呻吟語 / 内篇・應務・忠告して善く之を道く
今子弟受父兄之責也,尚有所不堪,而況他人乎?孔子曰:「忠告而善道之,不可則止。」此語不止全交,亦可養氣。
新字:今子弟受父兄之責也,尚有所不堪,而況他人乎?孔子曰:「忠告而善道之,不可則止。」此語不止全交,亦可養気。
書き下し
今子弟の父兄の責を受くるや、尚ほ堪へざる所有り。而るに況んや他人をや。孔子曰く、「忠告して善く之を道き、不可なれば則ち止む」と。此の語は交はりを全うするに止まらず、亦た以て氣を養ふ可し。
現代語訳
今の子弟は父や兄から責められてさえ、耐えられないところがあります。まして他人からならなおさらです。孔子は、真心をもって告げ上手に導き、聞き入れられなければやめよと言いました。この言葉は交わりを全うするだけでなく、自分の気を養うことにもなります。
解説
忠告の限界を、身内の例から導きます。親や兄の言葉すら受け止められないのだから、他人ならなおさら届かない。そこで孔子の、聞き入れられなければやめよという一句が引かれます。そして最後の一言が面白い。やめることは相手のためだけでなく、自分の気を守ることにもなる。忠告をやめる理由が二つ示された形です。やめる理由が二つ示されているのが、この一段の要点です。
-- -- --
_指示 1_
提示文の現代語訳では、孔子の言葉は交わりを全うするほかに何にもなるとされているか。
_指示 2_
提示文のうち「新字」で始まる行より後にあり、一行だけで置かれた見出しをすべて挙げよ。
_指示 3_
次の (a)〜(c) が提示文と合うかどうか、それぞれ「はい」か「いいえ」で答え、決め手となる箇所をそのまま引用せよ。
(a) 現代語訳では、孔子は聞き入れられなければやめよと言った。
(b) 解説は、忠告をやめる理由が一つだけ示されていると述べている。
(c) 現代語訳によれば、今の子弟は父や兄から責められても素直に受け入れる。

_提供資料_
-- -- --
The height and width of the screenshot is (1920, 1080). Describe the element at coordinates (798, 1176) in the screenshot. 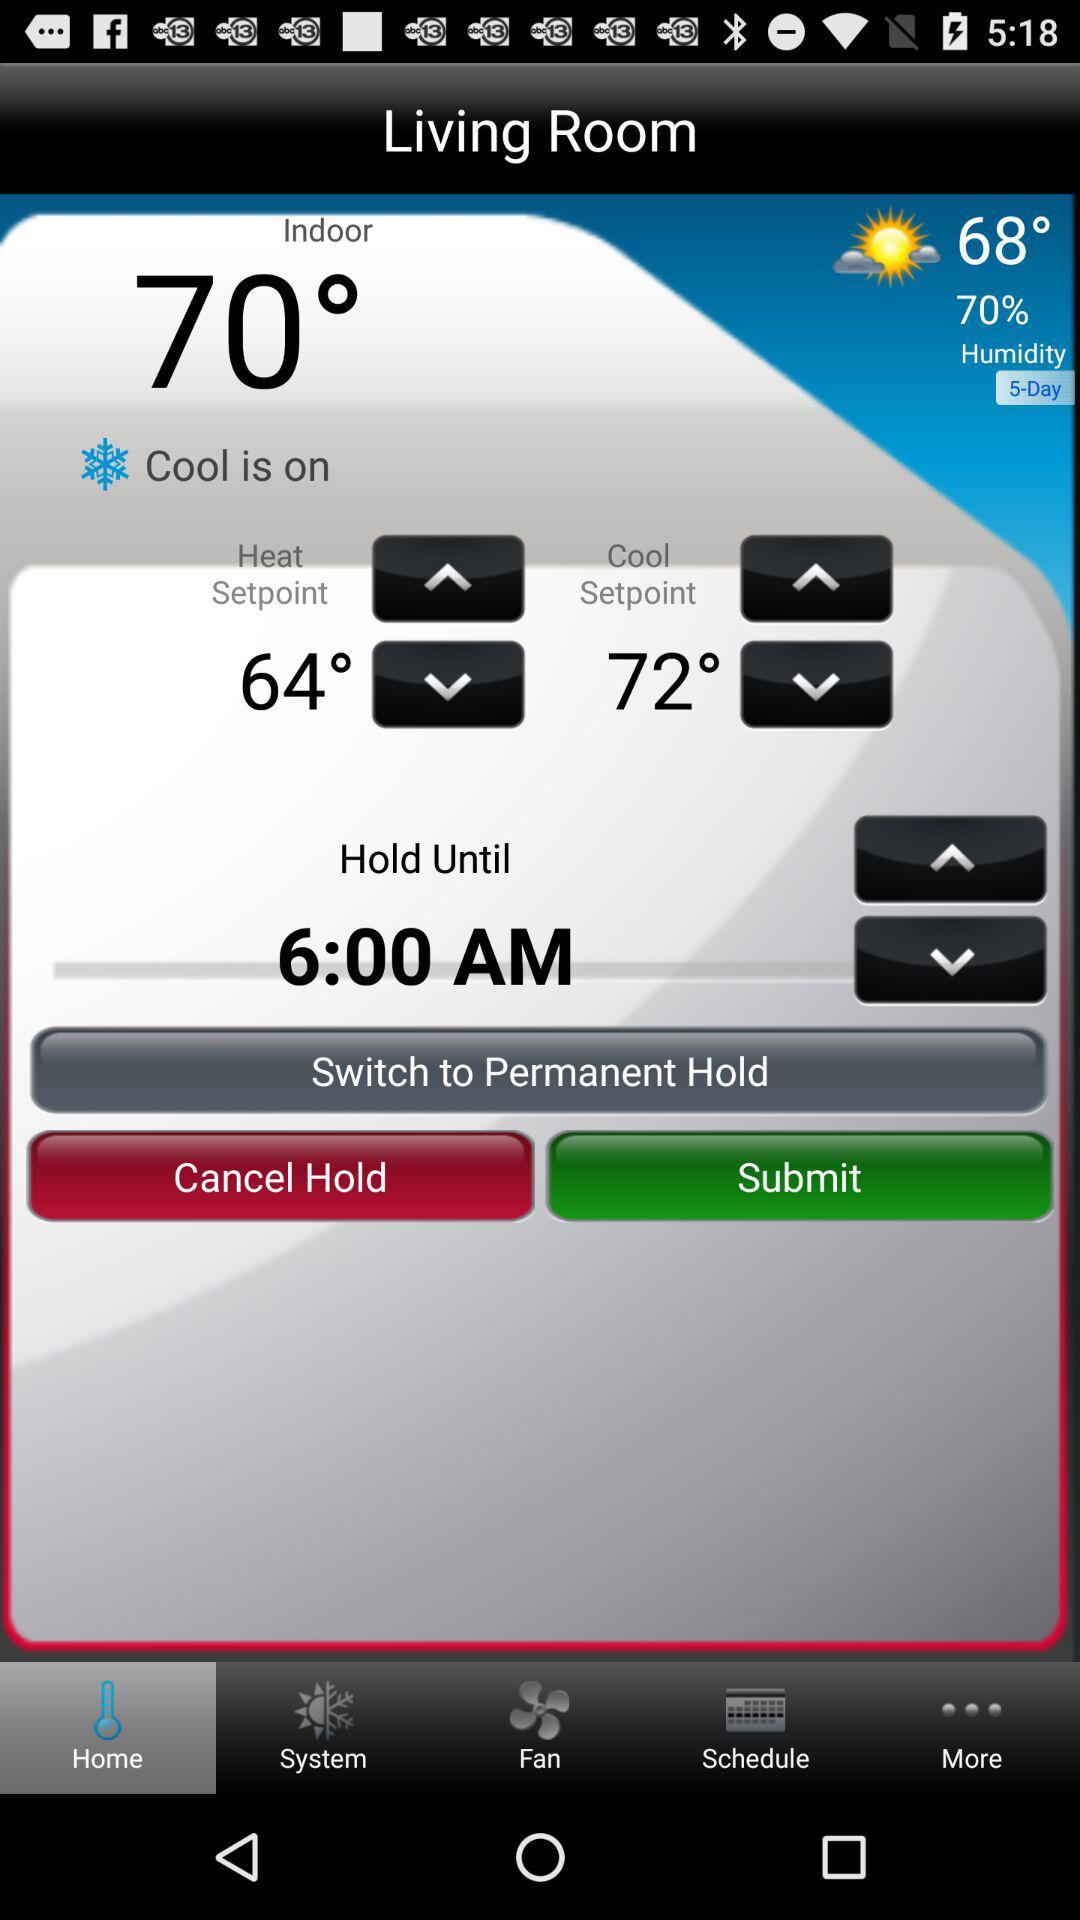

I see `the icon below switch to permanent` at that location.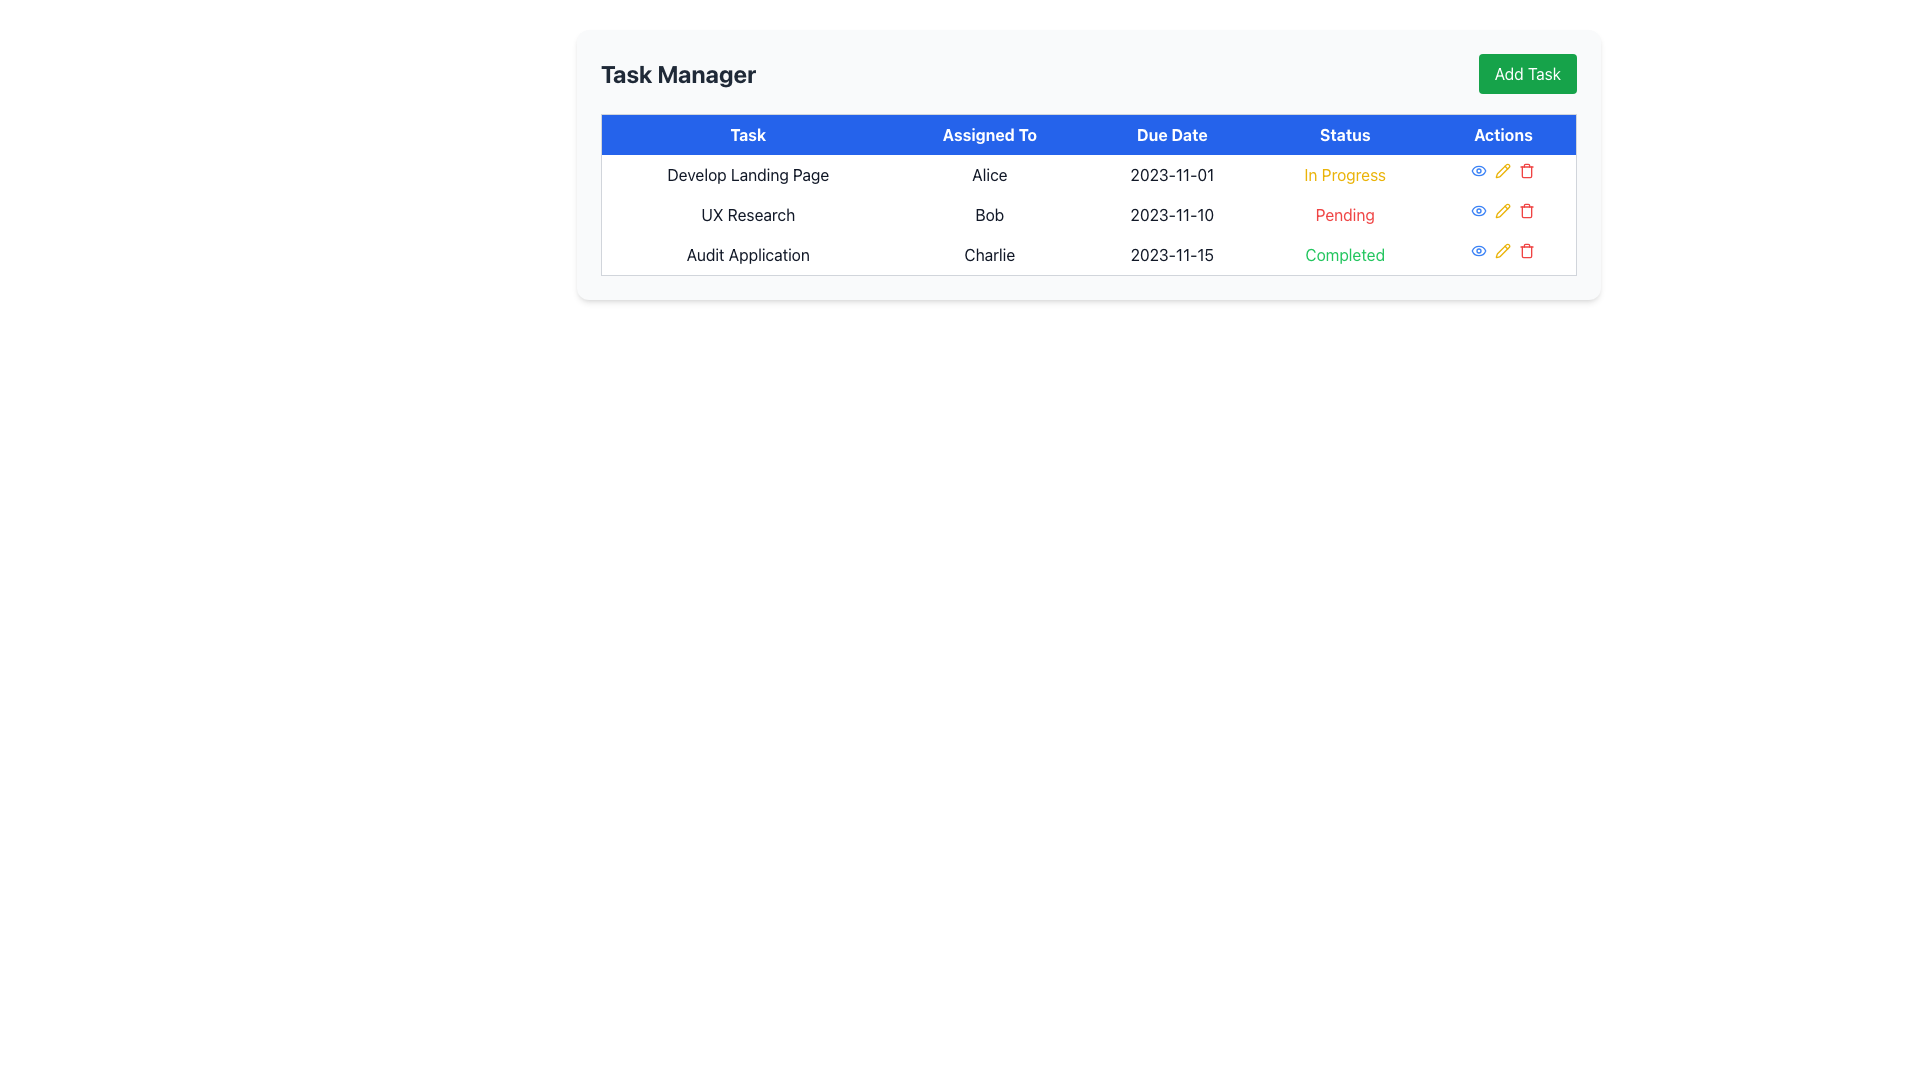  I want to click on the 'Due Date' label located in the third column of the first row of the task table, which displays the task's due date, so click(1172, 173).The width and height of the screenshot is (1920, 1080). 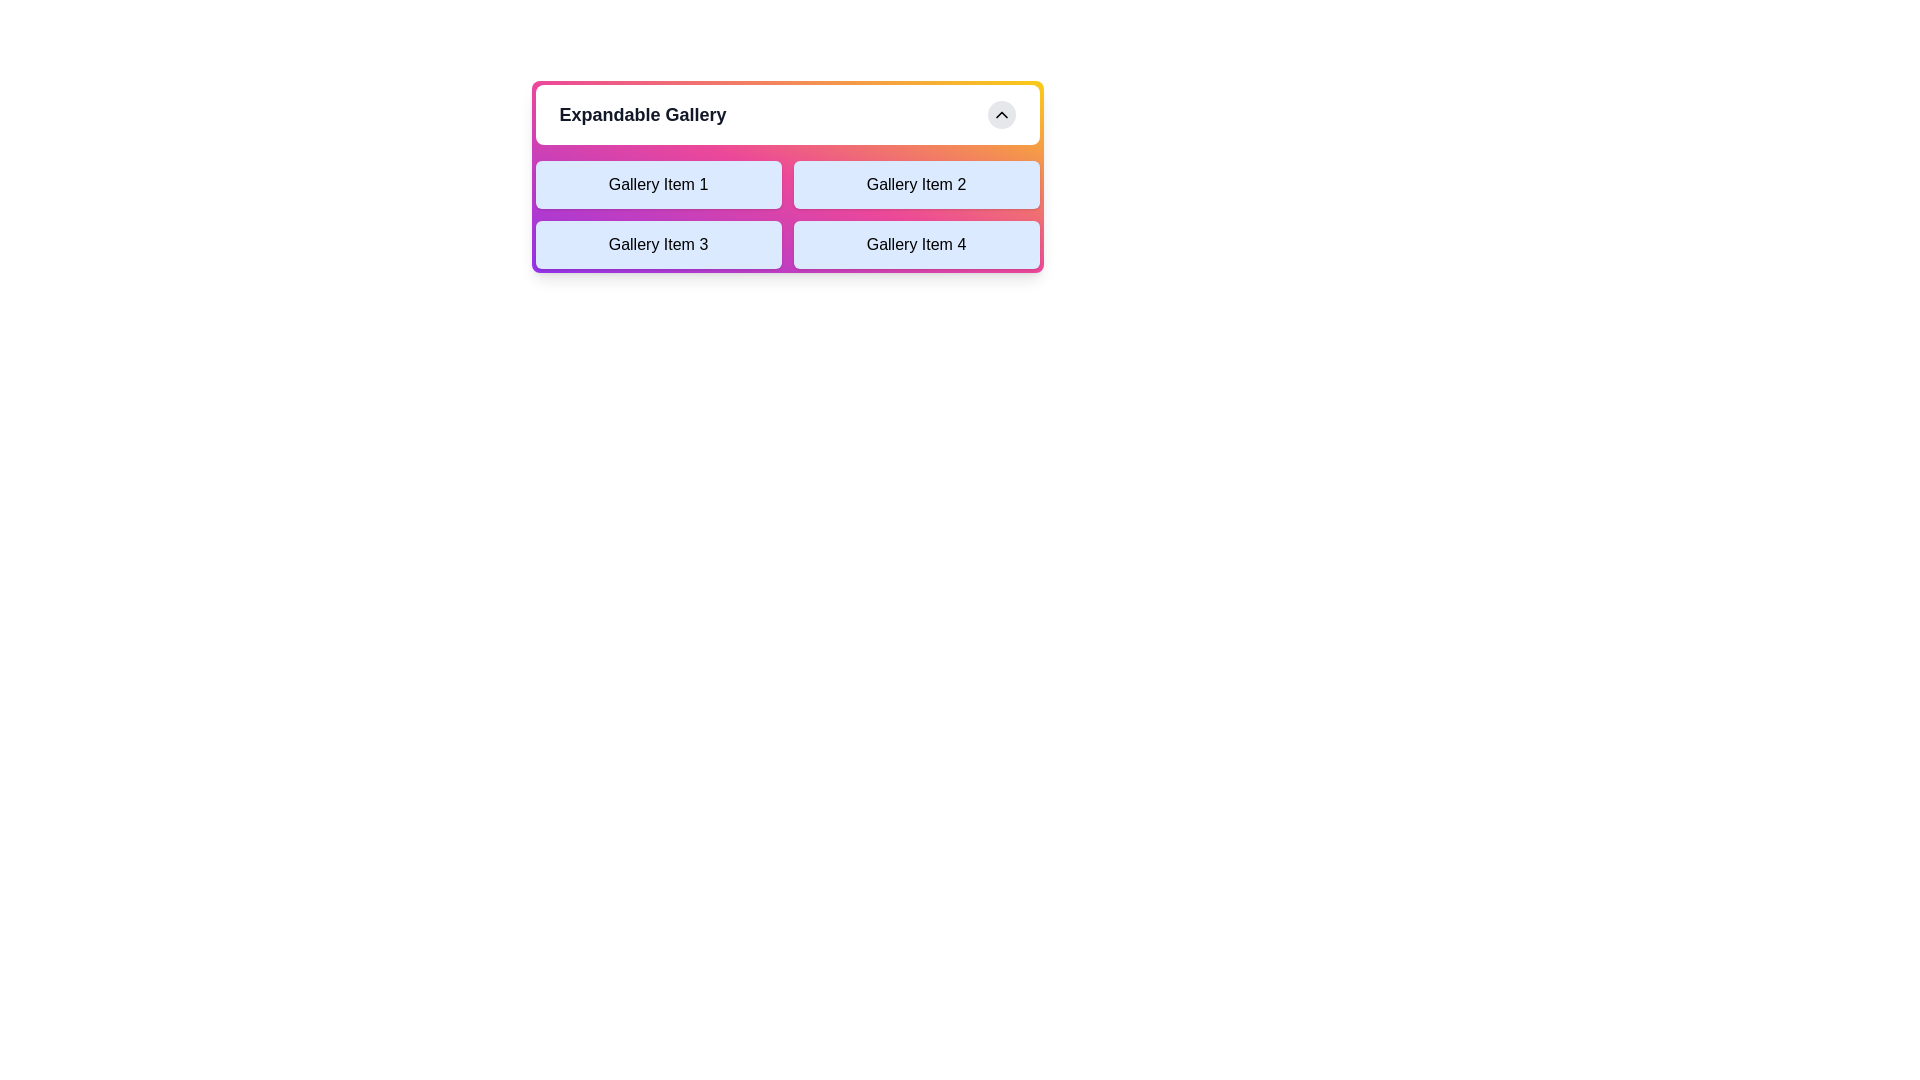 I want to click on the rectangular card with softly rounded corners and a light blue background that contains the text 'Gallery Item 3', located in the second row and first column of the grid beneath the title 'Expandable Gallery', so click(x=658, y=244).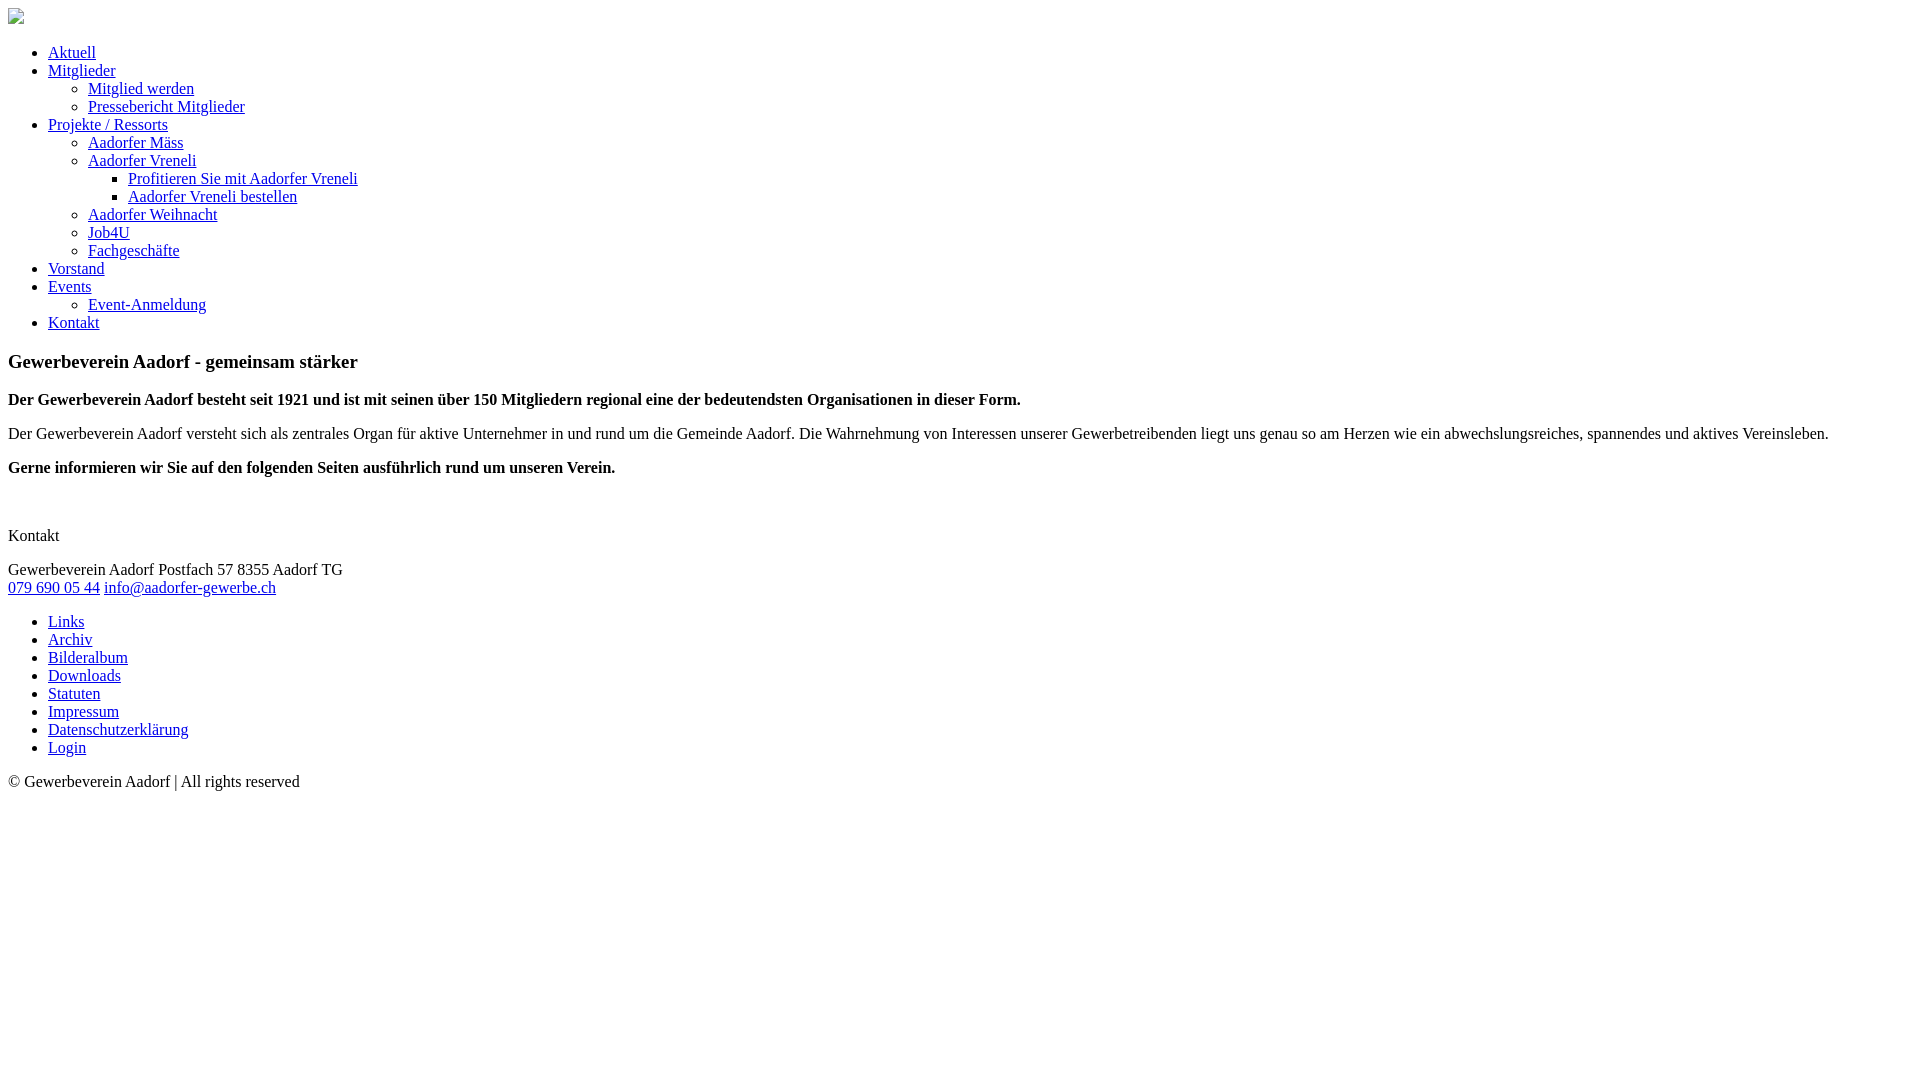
-- -- --
_結果 1_
自分の気を養うことにもなる。

_結果 2_
書き下し、現代語訳、解説

_結果 3_
(a) はい。「孔子は、真心をもって告げ上手に導き、聞き入れられなければやめよと言いました」
(b) いいえ。「忠告をやめる理由が二つ示された形です」
(c) いいえ。「今の子弟は父や兄から責められてさえ、耐えられないところがあります」